**WORK ORDER**
The word to look for is "will". Report every line of the entries below that has it.

**THE DATA**
----

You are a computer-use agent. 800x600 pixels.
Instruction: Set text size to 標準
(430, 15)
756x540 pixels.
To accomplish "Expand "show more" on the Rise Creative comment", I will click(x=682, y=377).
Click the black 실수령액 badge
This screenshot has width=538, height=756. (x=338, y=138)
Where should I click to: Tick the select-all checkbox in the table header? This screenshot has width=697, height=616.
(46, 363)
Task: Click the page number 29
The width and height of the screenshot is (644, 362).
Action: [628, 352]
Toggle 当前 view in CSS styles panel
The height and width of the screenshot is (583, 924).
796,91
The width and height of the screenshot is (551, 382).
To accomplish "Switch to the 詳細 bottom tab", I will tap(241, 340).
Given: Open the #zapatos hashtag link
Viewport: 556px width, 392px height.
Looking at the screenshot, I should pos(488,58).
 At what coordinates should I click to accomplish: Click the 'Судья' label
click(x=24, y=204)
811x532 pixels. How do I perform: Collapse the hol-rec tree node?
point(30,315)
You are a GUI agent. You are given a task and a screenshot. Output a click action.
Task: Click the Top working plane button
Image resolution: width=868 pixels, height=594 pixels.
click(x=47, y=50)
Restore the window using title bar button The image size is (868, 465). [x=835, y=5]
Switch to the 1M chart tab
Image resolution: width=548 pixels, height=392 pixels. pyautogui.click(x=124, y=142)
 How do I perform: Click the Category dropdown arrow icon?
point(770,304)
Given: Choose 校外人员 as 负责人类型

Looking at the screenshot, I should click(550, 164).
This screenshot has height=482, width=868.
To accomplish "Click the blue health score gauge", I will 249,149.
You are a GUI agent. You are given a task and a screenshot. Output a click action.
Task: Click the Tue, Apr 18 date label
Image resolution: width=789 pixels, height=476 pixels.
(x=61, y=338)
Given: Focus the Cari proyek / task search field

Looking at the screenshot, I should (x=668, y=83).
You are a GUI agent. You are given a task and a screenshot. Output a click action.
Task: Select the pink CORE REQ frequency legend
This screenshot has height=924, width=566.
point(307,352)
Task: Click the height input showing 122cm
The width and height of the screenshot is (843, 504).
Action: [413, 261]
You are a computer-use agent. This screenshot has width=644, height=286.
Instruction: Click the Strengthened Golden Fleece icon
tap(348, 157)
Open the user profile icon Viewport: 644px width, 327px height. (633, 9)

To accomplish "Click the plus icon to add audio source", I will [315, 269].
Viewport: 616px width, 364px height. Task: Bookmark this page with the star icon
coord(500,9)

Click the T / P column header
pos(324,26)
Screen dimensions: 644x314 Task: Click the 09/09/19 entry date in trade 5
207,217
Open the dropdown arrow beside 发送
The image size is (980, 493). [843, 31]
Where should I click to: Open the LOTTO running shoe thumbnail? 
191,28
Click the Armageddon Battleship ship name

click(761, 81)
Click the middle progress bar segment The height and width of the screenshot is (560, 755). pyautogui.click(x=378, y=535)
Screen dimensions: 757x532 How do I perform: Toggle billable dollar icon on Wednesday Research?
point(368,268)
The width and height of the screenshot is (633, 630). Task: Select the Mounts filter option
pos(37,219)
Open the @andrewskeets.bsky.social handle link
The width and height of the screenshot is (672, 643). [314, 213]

----

**RESULT FOR THIS TASK**
To accomplish "Expand "show more" on the Rise Creative comment", I will click(x=682, y=377).
To accomplish "Switch to the 詳細 bottom tab", I will tap(241, 340).
To accomplish "Click the blue health score gauge", I will 249,149.
To accomplish "Click the plus icon to add audio source", I will [315, 269].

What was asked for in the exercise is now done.